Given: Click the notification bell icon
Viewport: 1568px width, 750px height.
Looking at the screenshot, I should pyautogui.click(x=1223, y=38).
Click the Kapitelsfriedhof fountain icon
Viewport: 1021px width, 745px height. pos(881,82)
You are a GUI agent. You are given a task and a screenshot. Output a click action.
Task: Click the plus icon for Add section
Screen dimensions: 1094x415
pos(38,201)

+ + + +

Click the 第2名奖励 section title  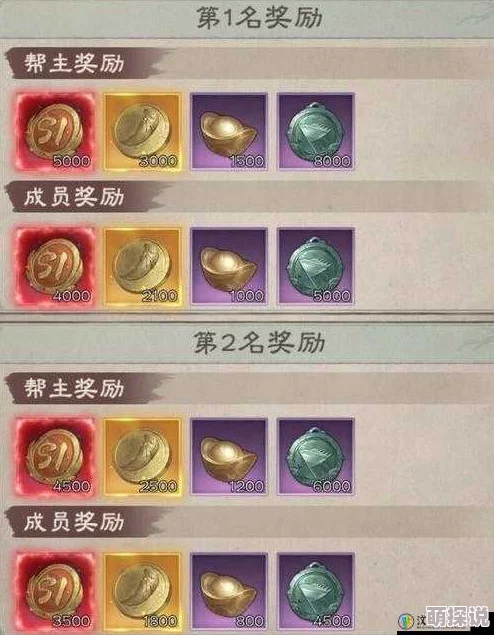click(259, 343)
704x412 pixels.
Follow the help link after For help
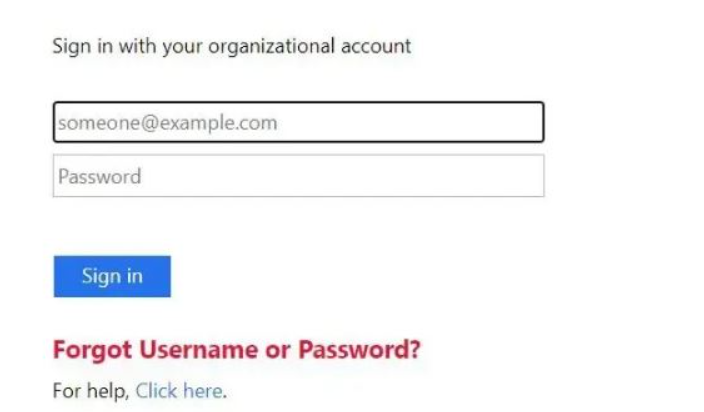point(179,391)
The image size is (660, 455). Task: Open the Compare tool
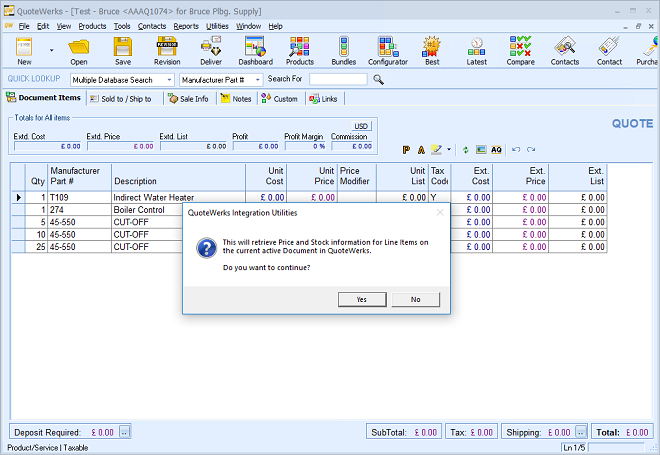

+ + + +

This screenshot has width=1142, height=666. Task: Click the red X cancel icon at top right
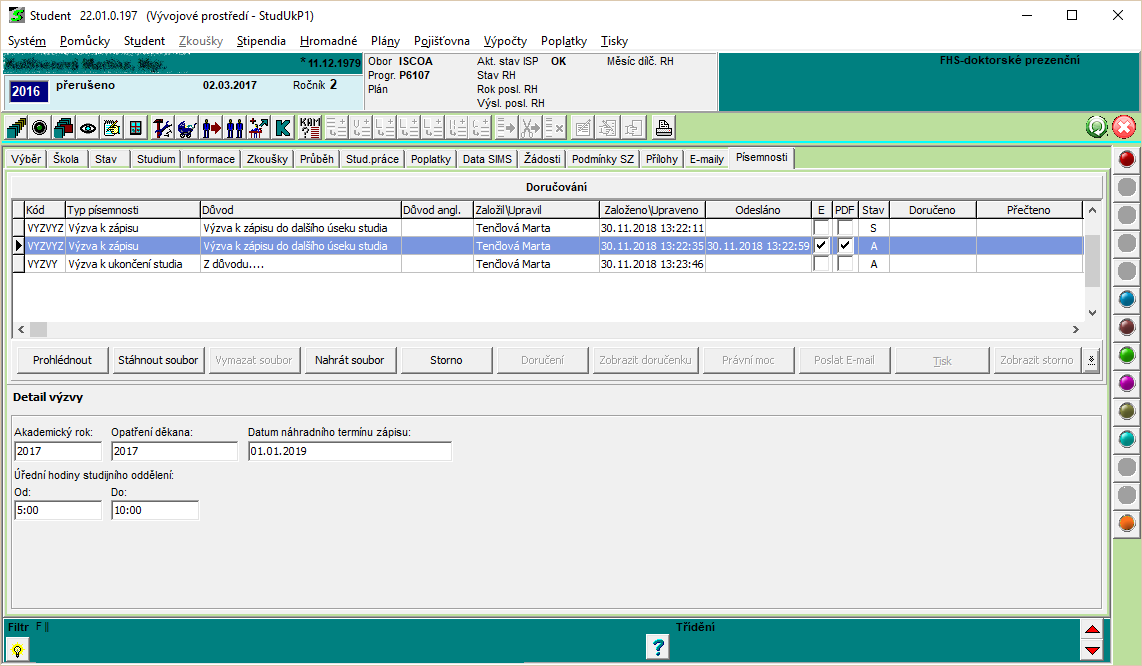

+ + + +

> **Problem requirements**
Would you quote everything above from the line containing "Viewport: 1568px width, 750px height." down to the line containing "You are a GUI"? Include both of those lines and nothing else.

> **Answer section**
Viewport: 1568px width, 750px height.
Looking at the screenshot, I should pyautogui.click(x=1223, y=38).
Click the Kapitelsfriedhof fountain icon
Viewport: 1021px width, 745px height. pos(881,82)
You are a GUI agent. You are given a task and a screenshot. Output a click action.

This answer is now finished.